L’université est aussi loin du compte que l’entreprise, faute d’une culture militante suffisante. L’un des intervenants raconte son expérience au service des missions égalité homme-femme, et exprime une opinion originale en déplorant qu’une « logique consensualiste organise les politiques publiques, obstacle à parole conflictualiste ». L’harmonie sociale y prime la lutte des races, mais ça doit changer : puisque l’institution ne promeut pas la baston, mettons-y du barouf et du rififi. Une autre chante les louanges de bell hooks, militante afro-américaine allergique aux majuscules, qui s’est battue pour « décoloniser nos manières de voir, de penser, de créer. »

L’urgence est d’établir un état des lieux de l’enseignement pour mieux décoloniser les programmes.

Plusieurs étudiants de master et de doctorat prennent la parole pour exposer leurs recherches dont l’intérêt manifeste est quelque peu amorti par une présentation confondante de conformisme :: « La femme martiniquaise est en proie à une double discrimination, de race et de genre » ; « Le cheveu c’est quelque chose d’éminemment politique ». Certain.e.s ne se privent pas d’affirmer :

Ce sont des questions qui m’intéressent fortement et que je poursuis dans mon activité militante par ailleurs.

Mais le clou du spectacle est sans conteste l’intervention de Pap Ndiaye.

Il nous rappelle d’emblée que « l’université peut être un lieu de différentes formes de violence », et nous propose un programme de déblanchiment à tous les niveaux. D’abord en orientant l’argent, nerf de la guerre, vers la bonne cible et la bonne couleur : « Flécher, colorer (sic) certains contrats doctoraux dans telle ou telle discipline », avoir une « politique à l’échelle des COMUE, des ERC, ANR », bref, une « politique de recherche fermement engagée dans ces domaines », pour éviter notamment la fuite des cerveaux (ou des écervelés ?) vers l’Eldorado des campus américains. Hélas, en matière de fléchage, ses désirs ont été devancés. L’urgence est d’établir un état des lieux de l’enseignement pour mieux décoloniser les programmes. Ainsi en histoire, il faut « enseigner la racialisation du monde », puisque « les savoirs sur l’homme au XVIe siècle s’organisent autour de l’invention des races », en lien avec l’histoire de la colonisation.
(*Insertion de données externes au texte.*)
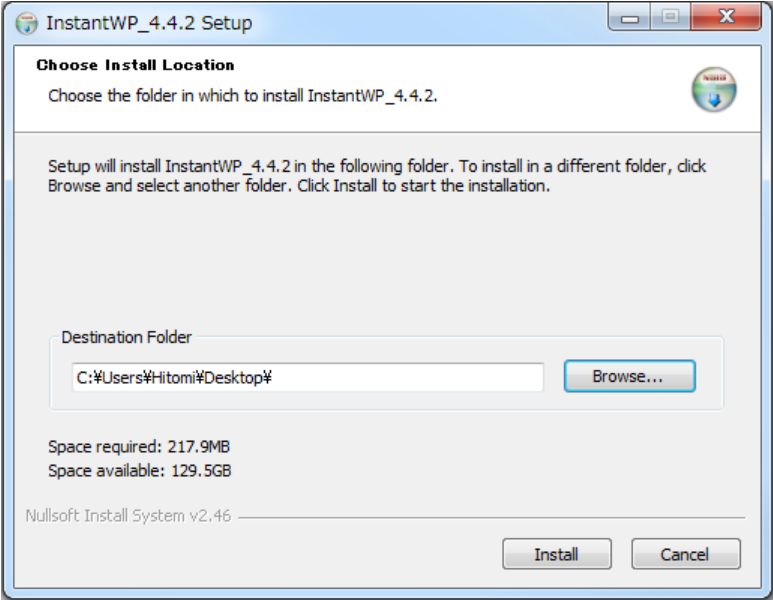Click the Space available 129.5GB text
The width and height of the screenshot is (773, 600).
tap(140, 471)
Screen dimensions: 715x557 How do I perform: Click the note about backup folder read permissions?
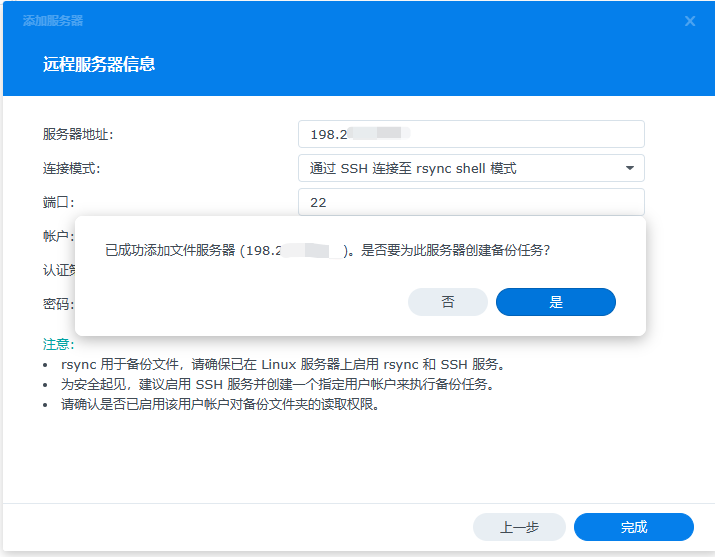tap(219, 405)
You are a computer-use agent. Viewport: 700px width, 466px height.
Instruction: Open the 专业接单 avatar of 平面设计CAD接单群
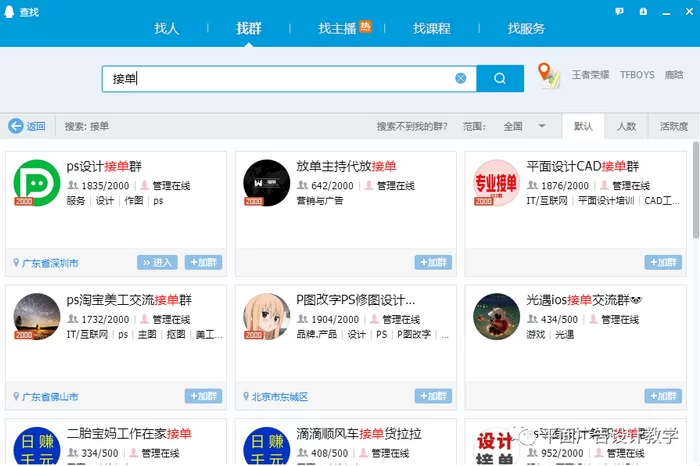[x=497, y=183]
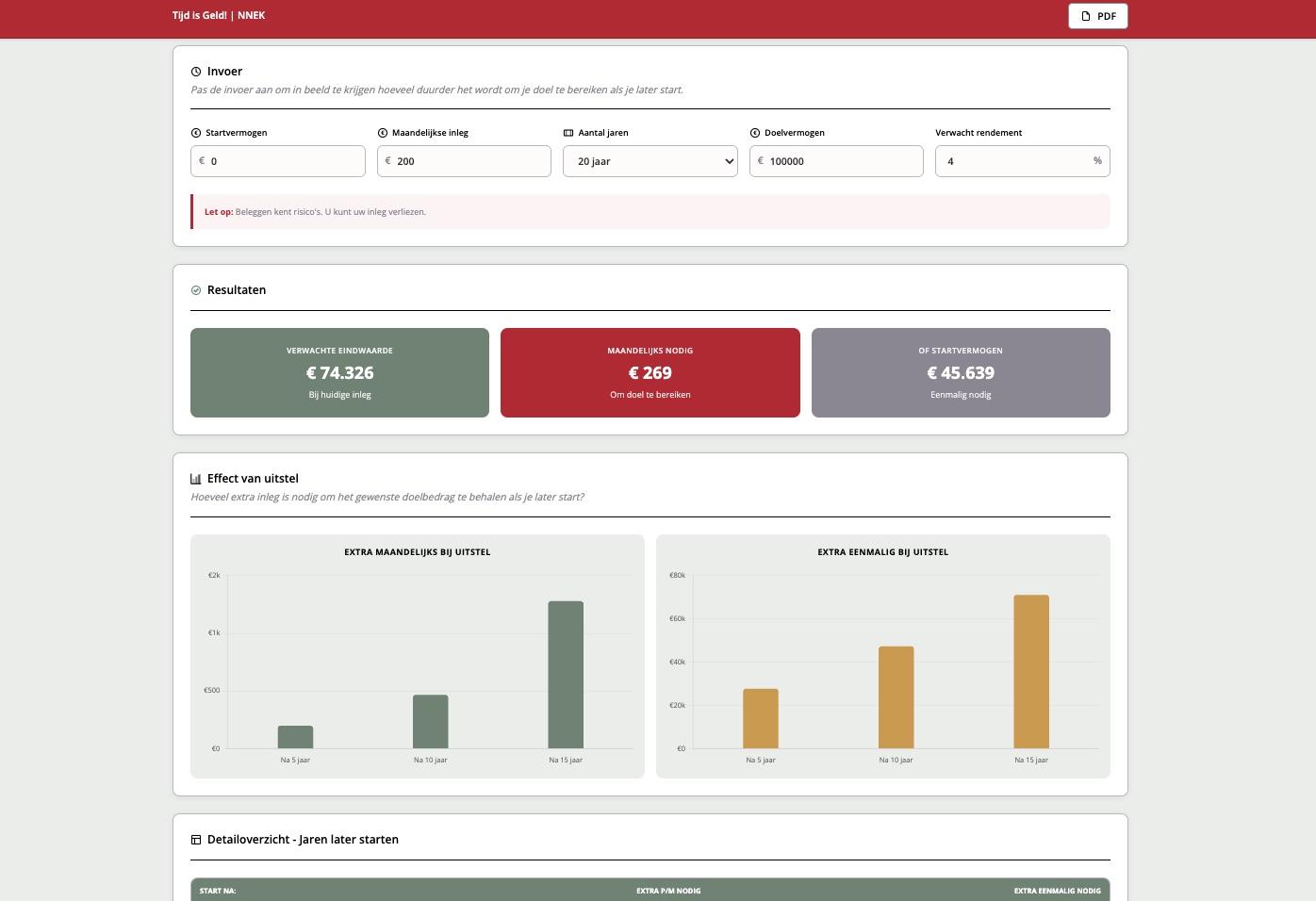1316x901 pixels.
Task: Focus the Startvermogen input field
Action: [283, 161]
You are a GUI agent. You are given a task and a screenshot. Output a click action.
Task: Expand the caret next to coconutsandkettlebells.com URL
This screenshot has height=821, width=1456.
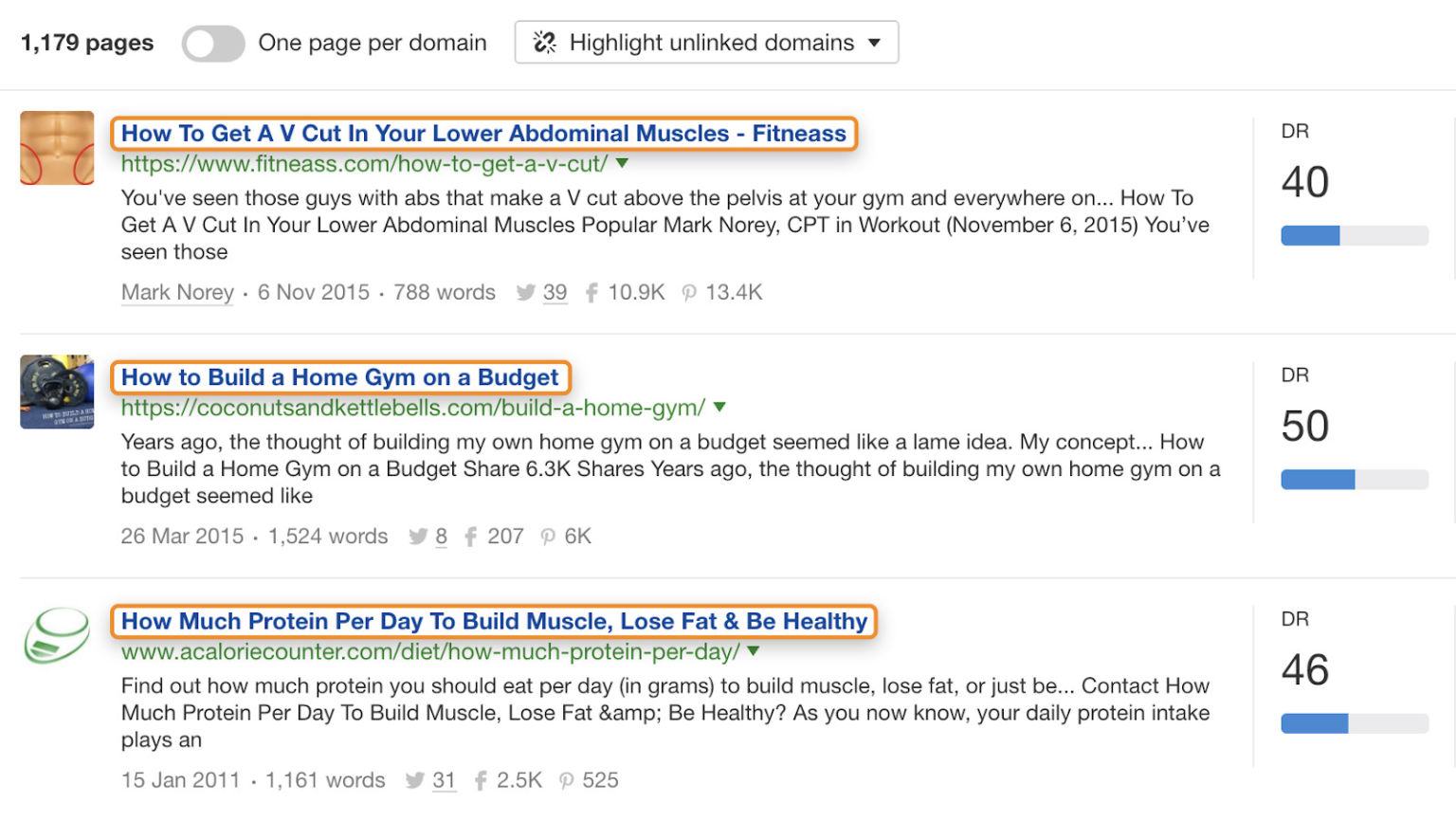[x=719, y=408]

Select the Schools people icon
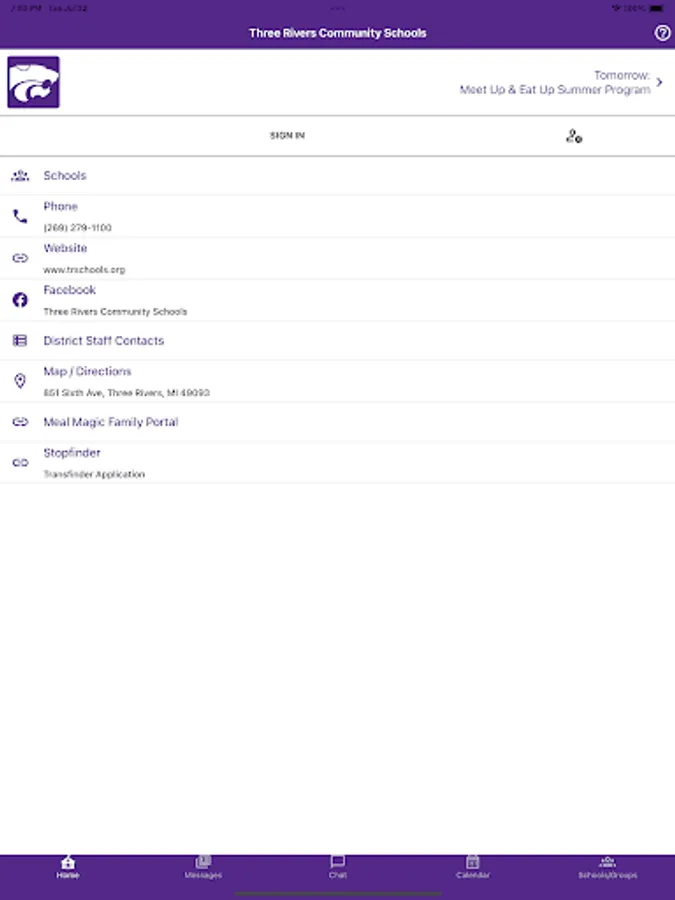click(x=20, y=175)
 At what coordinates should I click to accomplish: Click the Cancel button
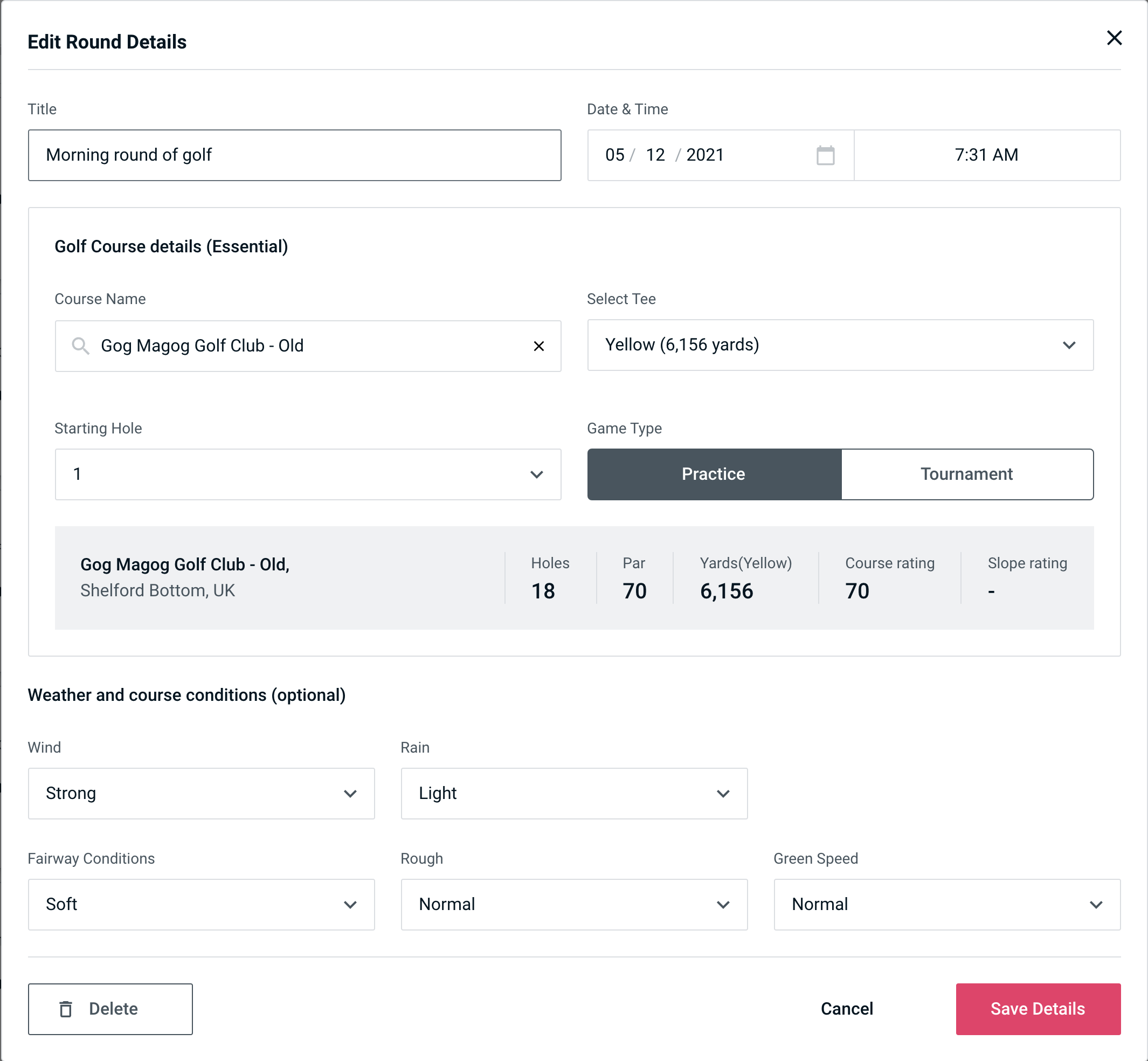[845, 1009]
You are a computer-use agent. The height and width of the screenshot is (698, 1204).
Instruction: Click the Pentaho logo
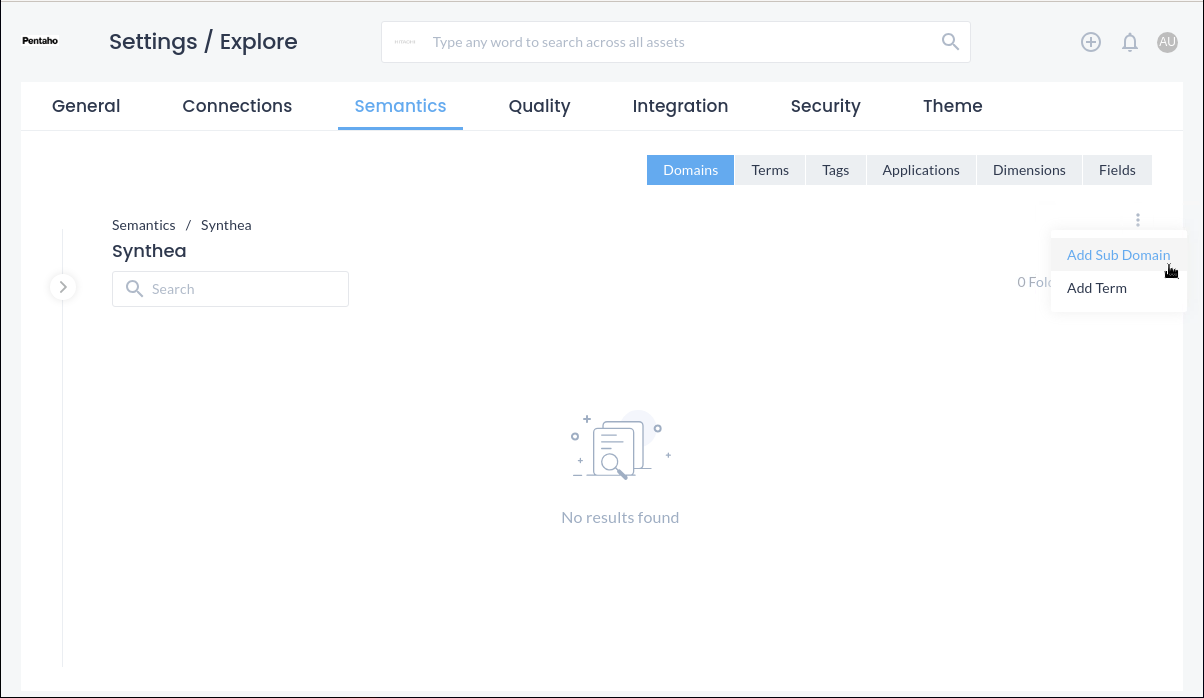(40, 42)
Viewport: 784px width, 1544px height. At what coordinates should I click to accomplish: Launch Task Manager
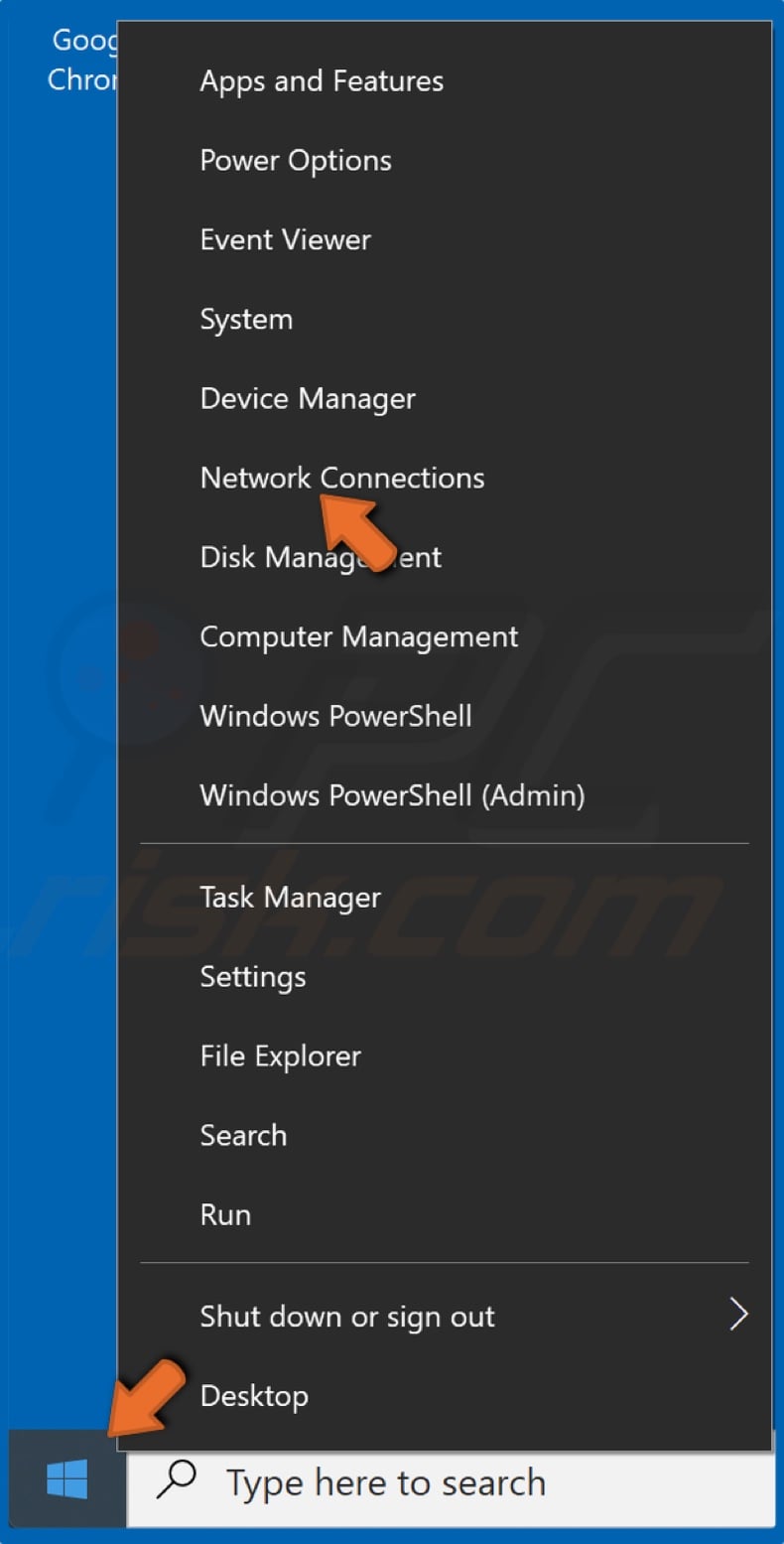(x=290, y=898)
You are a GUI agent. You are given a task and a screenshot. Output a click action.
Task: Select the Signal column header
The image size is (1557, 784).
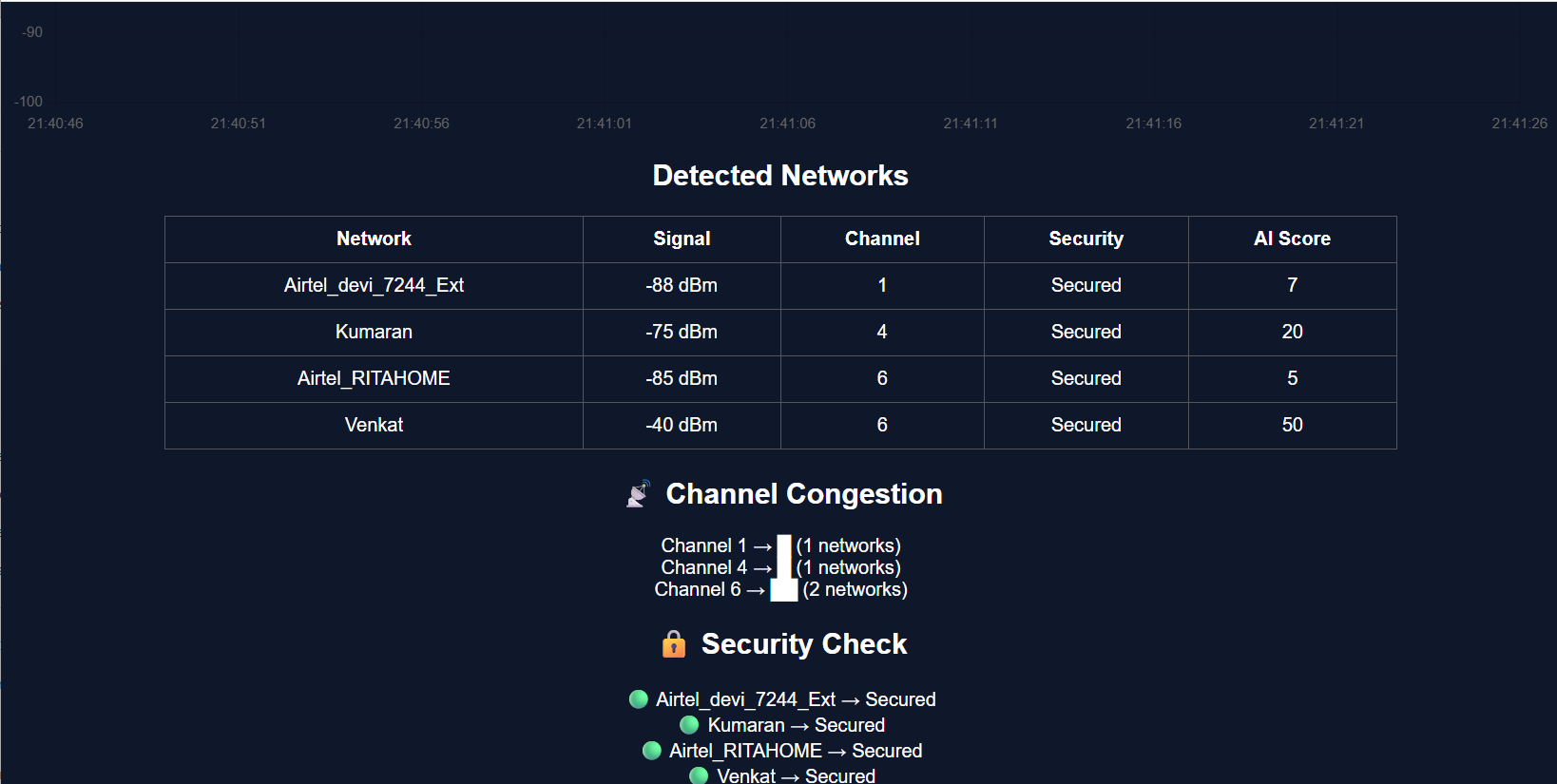[682, 239]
Il faut également chauffer les étudiants pour qu’ils deviennent de bons militants, à l’instar du groupe Black Lives Matter très actif à Sciences-Po, et qui a brillamment contribué à redorer l’image de cette poussiéreuse école. Le mot d’ordre est de « faire des Universités des lieux où ces questions soient pensées, enseignées, militées, diffusées ».

Pour conclure, le directeur du Musée national de l’histoire de l’immigration se réjouit que la Sorbonne aille dans la bonne direction. Certes, cela « peut susciter des réactions très vives, de celles et ceux qui estiment que les universités ne devraient pas s’attaquer à ces questions. » Certains esprits chagrins pointent les « influences néfastes qui viendraient de telle ou telle région du monde » pour « délégitimer tous ces efforts, ces recherches, ces enseignements. » La présence du Pape Ndiaye s’explique ; le Pontife est venu bénir la nouvelle croisade, remonter le moral des troupes.